I am in total denial that my first baby is going to be 16 very, very soon.  Ugh.  I was just remembering him as a baby the other night as I drove home with him.  This big, gangly boy, taller than me by several inches at least, turning into a man right before my eyes.  How does this happen?  Wow.

I remember my trip cross country, pregnant with him, a single mom, hoping I was going to be good for him, that I could do everything he needed, going home to be by family.  We needed more than just I could give him.  The moment I saw that positive pregnancy test, I knew that I had made the last mistake that I would do carelessly and that from then on, what I did was not about me, it was about that innocent child I carried.  He came first, before I ever saw his little face.  He turned my life around, away from selfishness, back to my faith and God, and into reality.  It was no longer a game.  And it turned into the best thing ever.

We were so very blessed.  God gave me the best husband ever, and he wasted no time in doing that.  I am so lucky.  God sure is something else!

Well, time to sleep! I will be cleaning and reorganizing and getting us back into our groove.

Oh, by the way, I took the first digger in a while - silly me.  The three year old mule that has only been sat on a couple times was out in the pasture.  Well, I decided to climb on.  Got on too fast, too hard, and she took off at a trot and me grabbing onto her mane to stay on bareback didn't help things any.  I wisely decided to disembark before her freaked out trot became a full fledged panicked gallop across the pasture.  By the way, she is tall.  The ground is hard, and I had my hands so tightly wound into her mane that in order to get my fingers free, I took a big hunk of her beautiful black mane with me.  Oh, well!  Thankfully, I didn't give myself anything more than an ache or two (mostly from my fingers) - oh and to make it worse - I lasted right in a fresh pile of manure!  Several acres of pasture, most of it very free of odoriferous material, and I landed right in a fresh pile, and managed to coat one whole leg.  It was very funny, once I convinced hubby and kids that I really was just fine.  So, I can scratch that off my list for the year!
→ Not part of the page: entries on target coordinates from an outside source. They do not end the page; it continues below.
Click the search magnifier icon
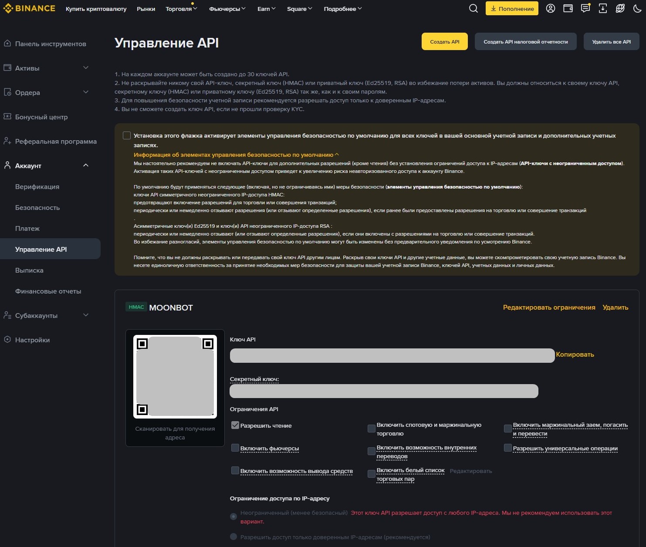Image resolution: width=646 pixels, height=547 pixels. [473, 9]
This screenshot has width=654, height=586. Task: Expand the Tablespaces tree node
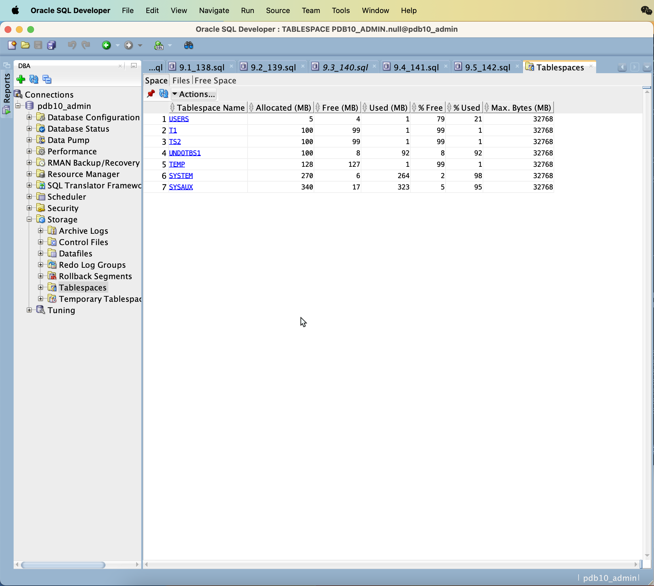coord(41,287)
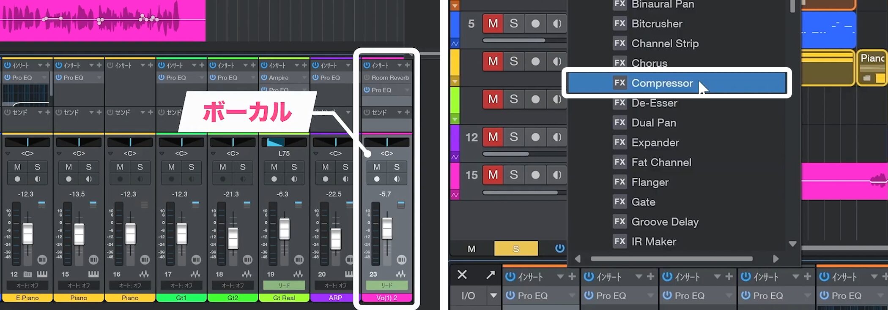This screenshot has height=310, width=888.
Task: Click the keyboard instrument icon on E.Piano
Action: pos(42,274)

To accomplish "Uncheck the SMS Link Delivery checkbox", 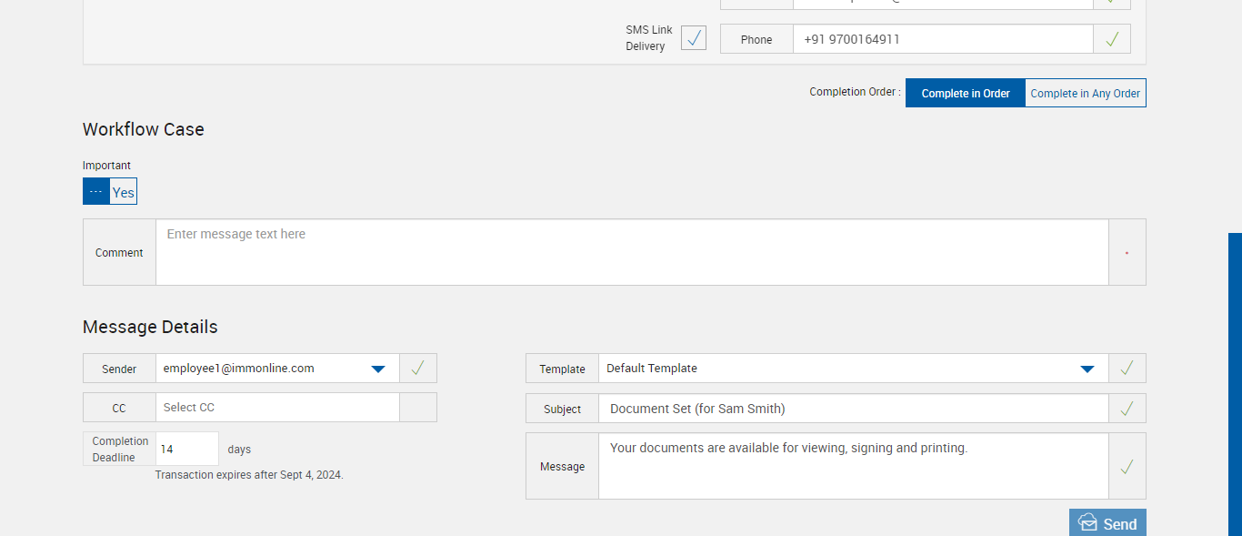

"For I know the plans I have for you, plans to prosper you and not to harm you, plans for hope and a future." Jeremiah 29:11



1 comment:

Flintville Annie said...

Too funny Christy!
We have all landed in that proverbial pile of poo at some point!

My 1st husband- quite the fancy- and from Chicago, decided that he knew better how to get the herd up for milking-
And he landed FLAT ON HIS BACK IN THE GUTTER!
I giggle at that memory too!

As long as nothing was broken, you will be fine- Just something about landing on your butt anywhere that brings a smile to everyones faces!